What the exercise asks. Your task is to copy every record exactly.

Information.
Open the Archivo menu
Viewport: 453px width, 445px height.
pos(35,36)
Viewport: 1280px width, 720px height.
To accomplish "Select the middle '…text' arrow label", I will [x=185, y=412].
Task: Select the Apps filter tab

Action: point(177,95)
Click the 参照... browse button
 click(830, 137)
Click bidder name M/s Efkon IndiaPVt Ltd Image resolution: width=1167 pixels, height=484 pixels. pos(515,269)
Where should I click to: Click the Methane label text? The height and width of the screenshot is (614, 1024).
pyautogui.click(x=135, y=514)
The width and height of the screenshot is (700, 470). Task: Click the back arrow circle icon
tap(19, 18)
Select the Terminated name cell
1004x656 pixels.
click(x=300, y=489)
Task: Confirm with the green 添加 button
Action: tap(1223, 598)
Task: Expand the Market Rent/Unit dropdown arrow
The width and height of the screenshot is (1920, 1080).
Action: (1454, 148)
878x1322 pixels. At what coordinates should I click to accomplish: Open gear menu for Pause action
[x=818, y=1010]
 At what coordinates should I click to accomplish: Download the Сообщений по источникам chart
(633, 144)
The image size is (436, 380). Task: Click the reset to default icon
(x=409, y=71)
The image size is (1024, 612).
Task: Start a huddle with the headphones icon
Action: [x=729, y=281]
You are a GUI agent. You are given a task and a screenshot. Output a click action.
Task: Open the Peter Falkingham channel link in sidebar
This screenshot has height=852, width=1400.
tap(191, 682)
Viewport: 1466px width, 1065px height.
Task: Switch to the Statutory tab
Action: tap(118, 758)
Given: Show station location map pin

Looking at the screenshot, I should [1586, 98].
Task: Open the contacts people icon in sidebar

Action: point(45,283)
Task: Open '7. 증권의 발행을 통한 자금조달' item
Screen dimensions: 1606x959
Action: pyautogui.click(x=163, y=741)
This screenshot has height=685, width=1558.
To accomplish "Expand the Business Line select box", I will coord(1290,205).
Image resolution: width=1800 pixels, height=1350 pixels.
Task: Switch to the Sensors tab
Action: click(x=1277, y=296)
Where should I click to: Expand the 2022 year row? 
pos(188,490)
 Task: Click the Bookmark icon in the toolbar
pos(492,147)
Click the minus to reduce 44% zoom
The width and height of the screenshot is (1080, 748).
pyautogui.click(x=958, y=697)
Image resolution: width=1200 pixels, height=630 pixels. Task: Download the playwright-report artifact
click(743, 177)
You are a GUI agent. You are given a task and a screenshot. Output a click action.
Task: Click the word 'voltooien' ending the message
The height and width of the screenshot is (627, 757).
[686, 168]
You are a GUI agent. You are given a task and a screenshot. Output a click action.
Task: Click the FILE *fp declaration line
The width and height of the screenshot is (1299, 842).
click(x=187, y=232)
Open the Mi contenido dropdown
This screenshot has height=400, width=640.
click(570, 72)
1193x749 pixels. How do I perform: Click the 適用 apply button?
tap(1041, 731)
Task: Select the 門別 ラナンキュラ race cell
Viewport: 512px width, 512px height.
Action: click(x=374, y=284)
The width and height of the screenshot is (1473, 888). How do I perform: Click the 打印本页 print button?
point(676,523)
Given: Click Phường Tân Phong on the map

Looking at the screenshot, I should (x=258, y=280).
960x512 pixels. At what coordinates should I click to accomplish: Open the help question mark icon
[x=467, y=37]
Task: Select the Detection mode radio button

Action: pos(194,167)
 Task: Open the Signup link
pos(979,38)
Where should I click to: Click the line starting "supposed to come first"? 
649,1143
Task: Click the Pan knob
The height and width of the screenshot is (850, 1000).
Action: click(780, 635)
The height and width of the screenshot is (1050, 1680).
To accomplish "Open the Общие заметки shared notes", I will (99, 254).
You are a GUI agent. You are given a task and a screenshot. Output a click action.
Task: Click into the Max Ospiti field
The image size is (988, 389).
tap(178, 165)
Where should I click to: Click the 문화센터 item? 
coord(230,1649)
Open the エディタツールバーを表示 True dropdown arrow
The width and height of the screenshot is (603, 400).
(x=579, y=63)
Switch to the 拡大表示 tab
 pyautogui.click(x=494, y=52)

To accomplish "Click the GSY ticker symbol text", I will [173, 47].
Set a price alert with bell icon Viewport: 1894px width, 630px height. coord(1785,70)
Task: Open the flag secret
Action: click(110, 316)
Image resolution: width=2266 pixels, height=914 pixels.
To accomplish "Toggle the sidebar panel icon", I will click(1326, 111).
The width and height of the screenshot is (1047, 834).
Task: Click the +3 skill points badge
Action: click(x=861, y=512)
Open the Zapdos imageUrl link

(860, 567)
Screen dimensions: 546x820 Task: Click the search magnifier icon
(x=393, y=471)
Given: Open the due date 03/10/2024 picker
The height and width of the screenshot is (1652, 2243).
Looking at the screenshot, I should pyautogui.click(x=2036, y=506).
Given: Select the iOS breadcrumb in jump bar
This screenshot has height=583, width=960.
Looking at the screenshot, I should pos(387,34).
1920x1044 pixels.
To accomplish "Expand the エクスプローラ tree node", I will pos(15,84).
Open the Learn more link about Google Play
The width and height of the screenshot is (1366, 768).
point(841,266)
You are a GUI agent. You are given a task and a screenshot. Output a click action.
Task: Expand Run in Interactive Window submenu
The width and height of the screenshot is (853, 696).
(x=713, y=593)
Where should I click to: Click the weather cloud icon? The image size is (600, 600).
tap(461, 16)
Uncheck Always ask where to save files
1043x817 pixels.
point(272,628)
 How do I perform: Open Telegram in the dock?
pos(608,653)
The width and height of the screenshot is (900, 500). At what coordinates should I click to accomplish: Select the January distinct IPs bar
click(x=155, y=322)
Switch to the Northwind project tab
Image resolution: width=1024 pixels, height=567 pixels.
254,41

Response area.
Open the Archivo menu
Viewport: 453px width, 445px height.
pos(35,36)
Viewport: 1280px width, 720px height.
To accomplish "Select the middle '…text' arrow label", I will [x=185, y=412].
Task: Select the Apps filter tab

Action: point(177,95)
Click the 参照... browse button
 click(830, 137)
Click bidder name M/s Efkon IndiaPVt Ltd Image resolution: width=1167 pixels, height=484 pixels. pos(515,269)
Where should I click to: Click the Methane label text? The height and width of the screenshot is (614, 1024).
pyautogui.click(x=135, y=514)
The width and height of the screenshot is (700, 470). Task: Click the back arrow circle icon
tap(19, 18)
Select the Terminated name cell
1004x656 pixels.
click(x=300, y=489)
Task: Confirm with the green 添加 button
Action: tap(1223, 598)
Task: Expand the Market Rent/Unit dropdown arrow
The width and height of the screenshot is (1920, 1080).
Action: (1454, 148)
878x1322 pixels. At what coordinates should I click to accomplish: Open gear menu for Pause action
[x=818, y=1010]
 At what coordinates should I click to accomplish: Download the Сообщений по источникам chart
(633, 144)
The image size is (436, 380). Task: Click the reset to default icon
(x=409, y=71)
The image size is (1024, 612).
Task: Start a huddle with the headphones icon
Action: [x=729, y=281]
You are a GUI agent. You are given a task and a screenshot. Output a click action.
Task: Open the Peter Falkingham channel link in sidebar
This screenshot has height=852, width=1400.
tap(191, 682)
Viewport: 1466px width, 1065px height.
Task: Switch to the Statutory tab
Action: tap(118, 758)
Given: Show station location map pin

Looking at the screenshot, I should [1586, 98].
Task: Open the contacts people icon in sidebar

Action: point(45,283)
Task: Open '7. 증권의 발행을 통한 자금조달' item
Screen dimensions: 1606x959
Action: pyautogui.click(x=163, y=741)
This screenshot has height=685, width=1558.
To accomplish "Expand the Business Line select box", I will coord(1290,205).
Image resolution: width=1800 pixels, height=1350 pixels.
Task: Switch to the Sensors tab
Action: click(x=1277, y=296)
Where should I click to: Expand the 2022 year row? 
pos(188,490)
 Task: Click the Bookmark icon in the toolbar
pos(492,147)
Click the minus to reduce 44% zoom
The width and height of the screenshot is (1080, 748).
pyautogui.click(x=958, y=697)
Image resolution: width=1200 pixels, height=630 pixels. Task: Download the playwright-report artifact
click(743, 177)
You are a GUI agent. You are given a task and a screenshot. Output a click action.
Task: Click the word 'voltooien' ending the message
The height and width of the screenshot is (627, 757).
[686, 168]
You are a GUI agent. You are given a task and a screenshot. Output a click action.
Task: Click the FILE *fp declaration line
The width and height of the screenshot is (1299, 842).
click(x=187, y=232)
Open the Mi contenido dropdown
This screenshot has height=400, width=640.
click(570, 72)
1193x749 pixels. How do I perform: Click the 適用 apply button?
tap(1041, 731)
Task: Select the 門別 ラナンキュラ race cell
Viewport: 512px width, 512px height.
Action: click(x=374, y=284)
The width and height of the screenshot is (1473, 888). How do I perform: Click the 打印本页 print button?
point(676,523)
Given: Click Phường Tân Phong on the map

Looking at the screenshot, I should (x=258, y=280).
960x512 pixels. At what coordinates should I click to accomplish: Open the help question mark icon
[x=467, y=37]
Task: Select the Detection mode radio button

Action: pos(194,167)
 Task: Open the Signup link
pos(979,38)
Where should I click to: Click the line starting "supposed to come first"? 
649,1143
Task: Click the Pan knob
The height and width of the screenshot is (850, 1000).
Action: click(780, 635)
The height and width of the screenshot is (1050, 1680).
To accomplish "Open the Общие заметки shared notes", I will (99, 254).
You are a GUI agent. You are given a task and a screenshot. Output a click action.
Task: Click into the Max Ospiti field
The image size is (988, 389).
tap(178, 165)
Where should I click to: Click the 문화센터 item? 
coord(230,1649)
Open the エディタツールバーを表示 True dropdown arrow
The width and height of the screenshot is (603, 400).
(x=579, y=63)
Switch to the 拡大表示 tab
 pyautogui.click(x=494, y=52)

To accomplish "Click the GSY ticker symbol text", I will [173, 47].
Set a price alert with bell icon Viewport: 1894px width, 630px height. coord(1785,70)
Task: Open the flag secret
Action: click(110, 316)
Image resolution: width=2266 pixels, height=914 pixels.
To accomplish "Toggle the sidebar panel icon", I will click(1326, 111).
The width and height of the screenshot is (1047, 834).
Task: Click the +3 skill points badge
Action: click(x=861, y=512)
Open the Zapdos imageUrl link

(860, 567)
Screen dimensions: 546x820 Task: Click the search magnifier icon
(x=393, y=471)
Given: Open the due date 03/10/2024 picker
The height and width of the screenshot is (1652, 2243).
Looking at the screenshot, I should pyautogui.click(x=2036, y=506).
Given: Select the iOS breadcrumb in jump bar
This screenshot has height=583, width=960.
Looking at the screenshot, I should pos(387,34).
1920x1044 pixels.
To accomplish "Expand the エクスプローラ tree node", I will pos(15,84).
Open the Learn more link about Google Play
The width and height of the screenshot is (1366, 768).
point(841,266)
You are a GUI agent. You are given a task and a screenshot. Output a click action.
Task: Expand Run in Interactive Window submenu
The width and height of the screenshot is (853, 696).
(x=713, y=593)
Where should I click to: Click the weather cloud icon? The image size is (600, 600).
tap(461, 16)
Uncheck Always ask where to save files
1043x817 pixels.
point(272,628)
 How do I perform: Open Telegram in the dock?
pos(608,653)
The width and height of the screenshot is (900, 500). At what coordinates should I click to accomplish: Select the January distinct IPs bar
click(x=155, y=322)
Switch to the Northwind project tab
Image resolution: width=1024 pixels, height=567 pixels.
254,41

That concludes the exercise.